(Saved data entries)
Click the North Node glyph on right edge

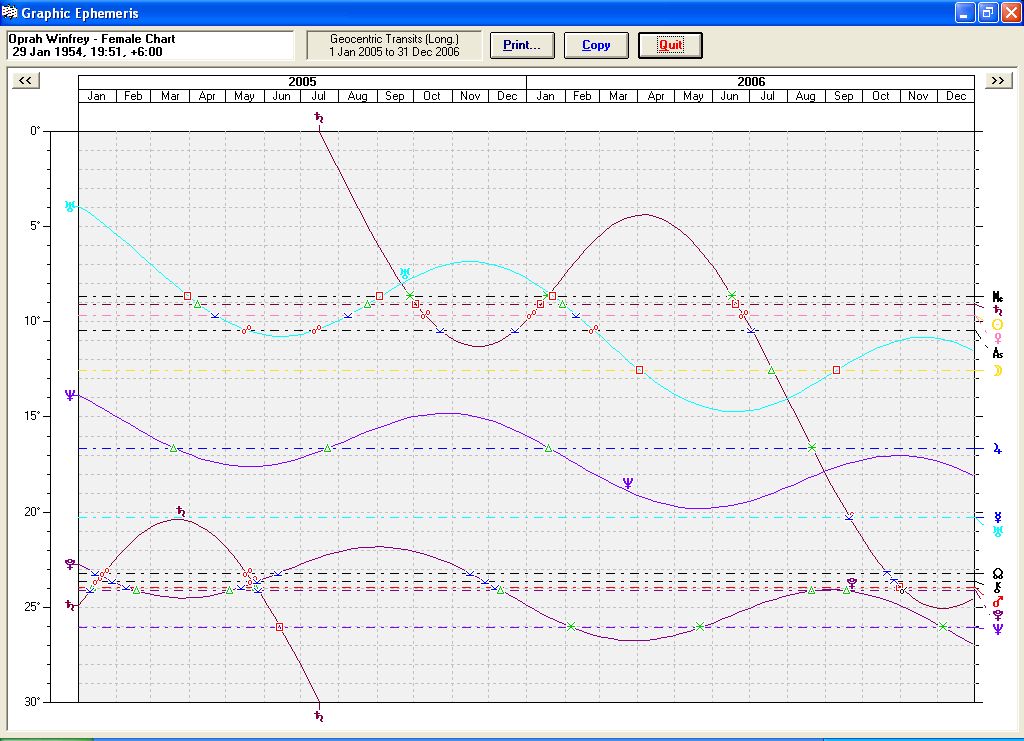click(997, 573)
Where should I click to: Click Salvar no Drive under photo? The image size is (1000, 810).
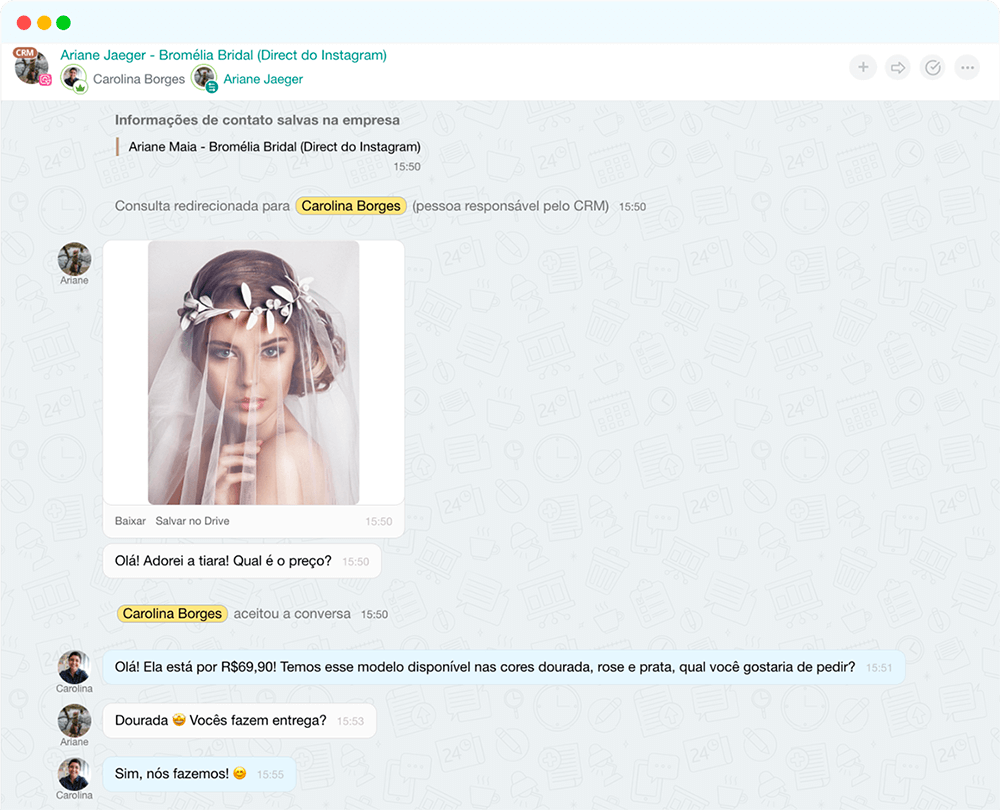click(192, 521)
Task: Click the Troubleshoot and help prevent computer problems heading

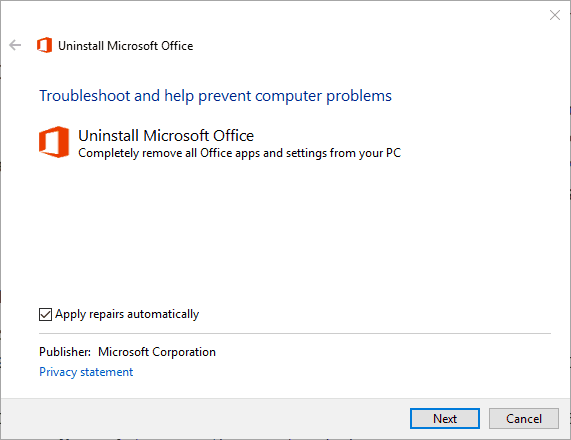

● **Aim of the task**
Please print each entry exactly as it stands, without the pictures.

● **Output**
Click the North Node glyph on right edge

click(997, 573)
Where should I click to: Click Salvar no Drive under photo? The image size is (1000, 810).
click(192, 521)
Task: Click the Troubleshoot and help prevent computer problems heading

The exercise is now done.